The discrete-time random walk model can be mathematically expressed as:

\[E_{t+1} = E_t + \mu + \epsilon_t\]

where: - \(E_t\) is the evidence at time \(t\) - \(\mu\) is the drift (average step size per time unit) - \(\epsilon_t \sim \mathcal{N}(0, \sigma^2)\) is random noise (Gaussian white noise)

The process continues until the evidence crosses one of two decision boundaries: - Upper threshold: \(E_t \geq +a\) → Decision “A” (choice = 1) - Lower threshold: \(E_t \leq -a\) → Decision “B” (choice = -1)

Connection to Decision Making

Random walks are fundamental to understanding decision-making models, particularly the Diffusion Decision Model (DDM). In psychological terms:

Evidence accumulation: Information gradually builds up over time
Decision thresholds: The amount of evidence needed to make a decision
Drift: Bias toward one option over another
Noise: Uncertainty and variability in the decision process

Simulating a Single Random Walk Trial

Let’s start by understanding how a single decision unfolds. We’ll use the simulate_random_walk_trial() function to simulate individual trials and visualize the evidence accumulation process.
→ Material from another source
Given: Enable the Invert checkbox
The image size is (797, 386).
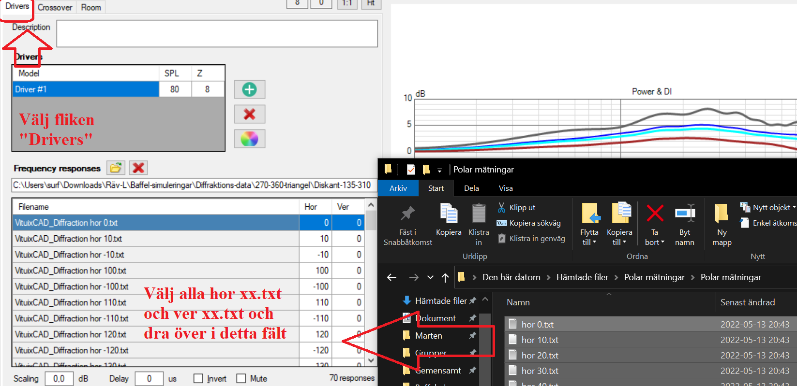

Basic Single Trial Simulation

set.seed(123) # For reproducibility

# Example 1: Positive drift (bias toward upper threshold)
trial1 <- simulate_random_walk_trial(drift = 0.2, threshold = 5, sd_step = 1, return_path = TRUE)
cat("Trial 1 (positive drift):\n")

## Trial 1 (positive drift):

cat("Choice =", trial1$choice, ", RT (steps) =", trial1$rt, "\n\n")

## Choice = 1 , RT (steps) = 13

# Example 2: Negative drift (bias toward lower threshold)
trial2 <- simulate_random_walk_trial(drift = -0.15, threshold = 5, sd_step = 1, return_path = TRUE)
cat("Trial 2 (negative drift):\n")

## Trial 2 (negative drift):

cat("Choice =", trial2$choice, ", RT (steps) =", trial2$rt, "\n\n")
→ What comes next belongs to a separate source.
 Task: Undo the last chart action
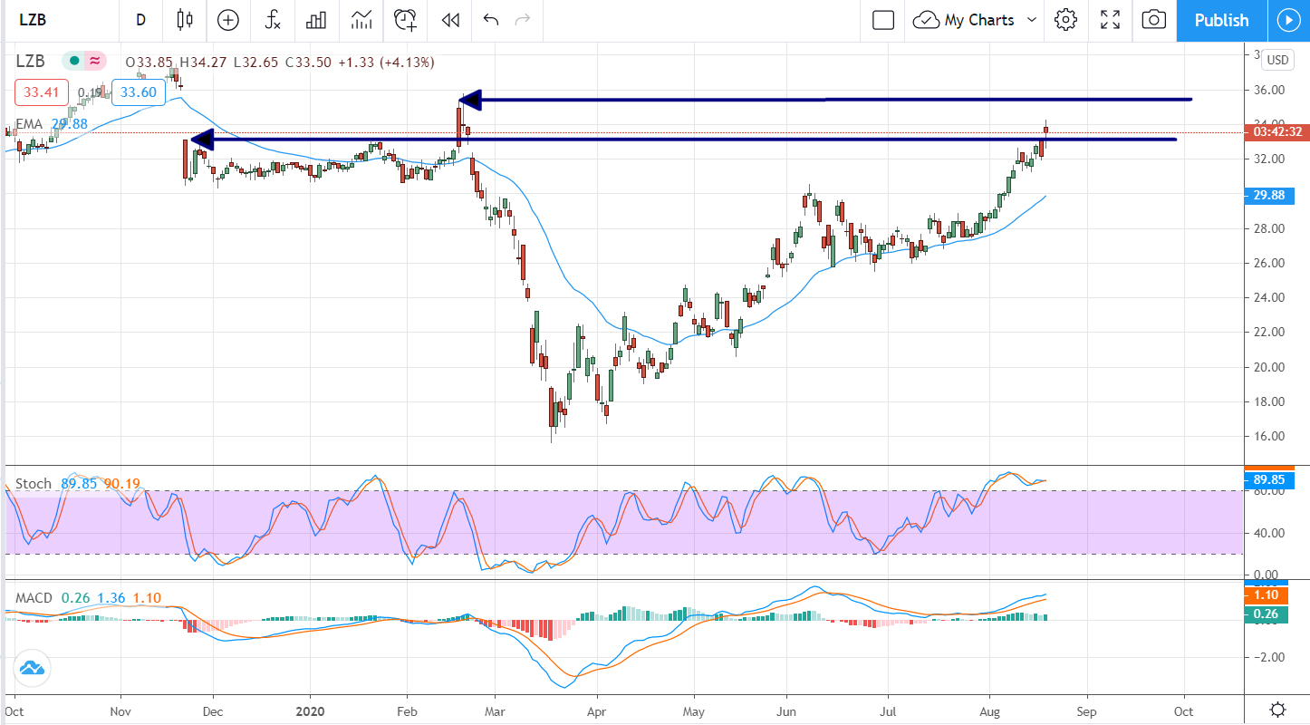pyautogui.click(x=491, y=20)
## Choice = -1 , RT (steps) = 12

# Example 3: No drift (unbiased)
trial3 <- simulate_random_walk_trial(drift = 0, threshold = 5, sd_step = 1, return_path = TRUE)
cat("Trial 3 (no drift):\n")

## Trial 3 (no drift):

cat("Choice =", trial3$choice, ", RT (steps) =", trial3$rt, "\n")

## Choice = 1 , RT (steps) = 31

Visualizing Evidence Accumulation Paths

The power of the random walk model becomes clear when we visualize how evidence accumulates over time:

# Create plots for the three trials
plot_list <- list()

# Trial 1: Positive drift
plot_list[[1]] <- {
  df1 <- data.frame(
    time = 0:(length(trial1$evidence_path) - 1),
    evidence = trial1$evidence_path
  )
  
  ggplot(df1, aes(x = time, y = evidence)) +
    geom_line(color = "blue", size = 1) +
    geom_hline(yintercept = c(-5, 5), linetype = "dashed", color = "red", size = 1) +
    geom_hline(yintercept = 0, linetype = "dotted", color = "gray") +
    geom_point(data = df1[nrow(df1), ], color = "red", size = 3) +
    labs(title = "Trial 1: Positive Drift (μ = 0.2)",
         subtitle = paste("Choice:", trial1$choice, "| RT:", trial1$rt, "steps"),
         x = "Time Steps", y = "Evidence") +
    ylim(-6, 6) +
    annotate("text", x = max(df1$time) * 0.1, y = 5.5, label = "Upper Threshold", color = "red") +
    annotate("text", x = max(df1$time) * 0.1, y = -5.5, label = "Lower Threshold", color = "red")+
    xlim(-0.5, 15)
}

# Trial 2: Negative drift
plot_list[[2]] <- {
  df2 <- data.frame(
    time = 0:(length(trial2$evidence_path) - 1),
    evidence = trial2$evidence_path
  )
  
  ggplot(df2, aes(x = time, y = evidence)) +
    geom_line(color = "darkgreen", size = 1) +
    geom_hline(yintercept = c(-5, 5), linetype = "dashed", color = "red", size = 1) +
    geom_hline(yintercept = 0, linetype = "dotted", color = "gray") +
    geom_point(data = df2[nrow(df2), ], color = "red", size = 3) +
    labs(title = "Trial 2: Negative Drift (μ = -0.15)",
         subtitle = paste("Choice:", trial2$choice, "| RT:", trial2$rt, "steps"),
         x = "Time Steps", y = "Evidence") +
    ylim(-6, 6)+
    xlim(-0.5, 15)
}

# Trial 3: No drift
plot_list[[3]] <- {
  df3 <- data.frame(
    time = 0:(length(trial3$evidence_path) - 1),
    evidence = trial3$evidence_path
  )
  
  ggplot(df3, aes(x = time, y = evidence)) +
    geom_line(color = "purple", size = 1) +
    geom_hline(yintercept = c(-5, 5), linetype = "dashed", color = "red", size = 1) +
    geom_hline(yintercept = 0, linetype = "dotted", color = "gray") +
    geom_point(data = df3[nrow(df3), ], color = "red", size = 3) +
    labs(title = "Trial 3: No Drift (μ = 0)",
         subtitle = paste("Choice:", trial3$choice, "| RT:", trial3$rt, "steps"),
         x = "Time Steps", y = "Evidence") +
    ylim(-6, 6) +
    xlim(-0.5, 15)
}

# Arrange plots
do.call(grid.arrange, c(plot_list, ncol = 1))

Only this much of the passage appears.